Unfolded protein response signaling promotes myeloid cell production and cooperates with oncogenic mutation.

Unfolded protein response (UPR) is an evolutionally conserved adaptive mechanism that promotes protein homeostasis under endoplasmic reticulum (ER) stress. UPR signaling has numerous functions in metabolism, cancer, immunology, and neurodegenerative diseases. Recent studies also showed that UPR signaling has important roles in hematopoietic stem and progenitor cell biology. However, whether UPR signaling regulates hematopoietic lineage fate decision remains elusive. Here, we found that FcγR(-) MPP3 generates erythroid lineage and Jak2 (V617F) mutation leads to overproduction of erythroid cells by expanding FcγR(-) MPP3. We showed that UPR signaling increases myeloid cell production through promoting FcγR(-) MPP3 transition to granulocyte/macrophage progenitor (GMP) producing FcγR(+) MPP3 at the expense of erythroid lineage via the XBP1 pathway.
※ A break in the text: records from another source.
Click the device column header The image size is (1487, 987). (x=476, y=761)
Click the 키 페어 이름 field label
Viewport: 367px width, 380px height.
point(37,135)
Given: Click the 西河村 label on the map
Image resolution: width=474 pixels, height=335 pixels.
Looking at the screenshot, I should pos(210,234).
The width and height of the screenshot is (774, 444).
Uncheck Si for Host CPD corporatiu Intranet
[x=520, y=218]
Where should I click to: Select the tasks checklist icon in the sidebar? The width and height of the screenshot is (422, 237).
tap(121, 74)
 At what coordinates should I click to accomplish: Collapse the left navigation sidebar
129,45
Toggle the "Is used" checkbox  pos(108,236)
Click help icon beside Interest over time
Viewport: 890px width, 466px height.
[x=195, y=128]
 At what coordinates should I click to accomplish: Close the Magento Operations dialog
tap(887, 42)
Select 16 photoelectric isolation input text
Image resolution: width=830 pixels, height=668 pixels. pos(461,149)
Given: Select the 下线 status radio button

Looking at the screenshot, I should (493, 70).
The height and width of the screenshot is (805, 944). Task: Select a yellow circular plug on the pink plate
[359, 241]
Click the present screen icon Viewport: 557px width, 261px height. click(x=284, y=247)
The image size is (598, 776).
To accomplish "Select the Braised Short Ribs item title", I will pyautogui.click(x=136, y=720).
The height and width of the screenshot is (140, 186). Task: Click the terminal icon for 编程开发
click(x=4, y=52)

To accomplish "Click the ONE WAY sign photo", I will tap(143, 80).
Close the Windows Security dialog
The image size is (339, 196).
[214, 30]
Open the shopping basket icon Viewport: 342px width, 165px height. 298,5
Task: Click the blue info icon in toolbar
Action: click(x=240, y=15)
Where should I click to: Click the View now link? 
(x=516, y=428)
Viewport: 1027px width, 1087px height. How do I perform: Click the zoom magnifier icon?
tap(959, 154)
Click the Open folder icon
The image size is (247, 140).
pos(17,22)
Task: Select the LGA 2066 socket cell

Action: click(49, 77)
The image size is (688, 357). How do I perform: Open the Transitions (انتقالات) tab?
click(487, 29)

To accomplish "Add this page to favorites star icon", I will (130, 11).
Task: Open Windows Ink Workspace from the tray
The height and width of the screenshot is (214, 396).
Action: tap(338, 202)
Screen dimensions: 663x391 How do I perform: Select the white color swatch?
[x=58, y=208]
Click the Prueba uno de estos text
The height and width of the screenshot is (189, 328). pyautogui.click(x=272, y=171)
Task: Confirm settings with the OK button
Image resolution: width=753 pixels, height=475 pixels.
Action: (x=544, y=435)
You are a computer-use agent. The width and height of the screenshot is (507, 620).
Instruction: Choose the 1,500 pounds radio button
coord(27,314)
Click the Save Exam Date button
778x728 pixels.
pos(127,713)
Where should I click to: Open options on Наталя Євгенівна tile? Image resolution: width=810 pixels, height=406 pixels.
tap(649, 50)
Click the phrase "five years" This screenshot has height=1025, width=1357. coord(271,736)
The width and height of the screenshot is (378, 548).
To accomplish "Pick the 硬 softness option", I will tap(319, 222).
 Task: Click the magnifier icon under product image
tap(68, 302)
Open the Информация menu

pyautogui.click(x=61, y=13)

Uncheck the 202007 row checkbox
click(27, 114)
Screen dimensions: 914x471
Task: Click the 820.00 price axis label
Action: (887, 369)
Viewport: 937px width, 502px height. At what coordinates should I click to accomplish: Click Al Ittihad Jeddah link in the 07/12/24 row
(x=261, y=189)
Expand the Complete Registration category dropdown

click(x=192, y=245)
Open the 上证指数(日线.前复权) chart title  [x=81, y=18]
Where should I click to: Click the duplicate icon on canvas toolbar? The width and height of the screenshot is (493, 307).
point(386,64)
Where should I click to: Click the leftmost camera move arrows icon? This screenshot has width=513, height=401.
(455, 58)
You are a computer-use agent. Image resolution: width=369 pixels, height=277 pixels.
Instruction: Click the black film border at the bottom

Under a disease condition, UPR signaling cooperates with Jak2 (V617F) mutation and exacerbates disease phenotype as increasing red blood cells in a mouse model of polycythemia vera (PV) through the ATF4 pathway. Activation of UPR signaling also increased myeloid output in healthy donor bone marrow MPP cells while skewing the output towards erythroid lineage in PV patient bone marrow MPP cells. Together, our results identify a novel function of UPR signaling in hematopoietic lineage specification and provide critical insights into targeting UPR signaling in hematological malignancies.